Exercise brief
Retrieve each line that contains the word "will" from the entries below.

Stored data
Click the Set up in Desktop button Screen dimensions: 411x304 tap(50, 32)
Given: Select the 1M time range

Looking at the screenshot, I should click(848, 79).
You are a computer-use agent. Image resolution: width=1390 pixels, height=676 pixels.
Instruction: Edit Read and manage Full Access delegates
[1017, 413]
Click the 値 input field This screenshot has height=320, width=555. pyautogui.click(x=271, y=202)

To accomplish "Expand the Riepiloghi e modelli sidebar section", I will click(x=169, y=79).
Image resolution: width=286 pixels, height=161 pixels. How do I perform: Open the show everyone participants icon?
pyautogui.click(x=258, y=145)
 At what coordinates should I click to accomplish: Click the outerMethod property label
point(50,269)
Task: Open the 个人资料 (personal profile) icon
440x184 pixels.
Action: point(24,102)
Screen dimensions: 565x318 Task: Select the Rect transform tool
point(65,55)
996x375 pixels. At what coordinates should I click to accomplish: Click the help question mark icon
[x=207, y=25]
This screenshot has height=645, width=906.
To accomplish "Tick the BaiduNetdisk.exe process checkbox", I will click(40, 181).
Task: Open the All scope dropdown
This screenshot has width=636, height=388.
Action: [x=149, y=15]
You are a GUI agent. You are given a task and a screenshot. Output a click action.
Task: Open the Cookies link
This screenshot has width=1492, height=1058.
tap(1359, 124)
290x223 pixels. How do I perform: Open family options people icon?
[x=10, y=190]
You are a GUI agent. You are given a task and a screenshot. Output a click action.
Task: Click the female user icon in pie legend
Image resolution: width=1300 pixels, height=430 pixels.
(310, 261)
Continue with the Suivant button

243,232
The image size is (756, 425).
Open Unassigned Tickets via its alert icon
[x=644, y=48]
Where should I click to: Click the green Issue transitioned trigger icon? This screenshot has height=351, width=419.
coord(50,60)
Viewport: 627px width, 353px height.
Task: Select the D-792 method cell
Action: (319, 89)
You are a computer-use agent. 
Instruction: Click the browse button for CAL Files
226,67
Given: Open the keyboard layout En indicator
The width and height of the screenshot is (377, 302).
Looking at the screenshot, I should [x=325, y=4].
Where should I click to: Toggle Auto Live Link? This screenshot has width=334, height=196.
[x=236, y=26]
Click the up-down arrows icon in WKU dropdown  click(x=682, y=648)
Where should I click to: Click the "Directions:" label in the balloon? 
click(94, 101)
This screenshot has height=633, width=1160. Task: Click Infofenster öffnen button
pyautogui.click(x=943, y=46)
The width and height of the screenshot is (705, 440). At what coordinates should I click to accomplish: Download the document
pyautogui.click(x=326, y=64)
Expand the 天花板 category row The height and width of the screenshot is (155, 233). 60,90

Response for this exercise
To accomplish "Expand the Riepiloghi e modelli sidebar section", I will click(x=169, y=79).
To accomplish "Tick the BaiduNetdisk.exe process checkbox", I will click(40, 181).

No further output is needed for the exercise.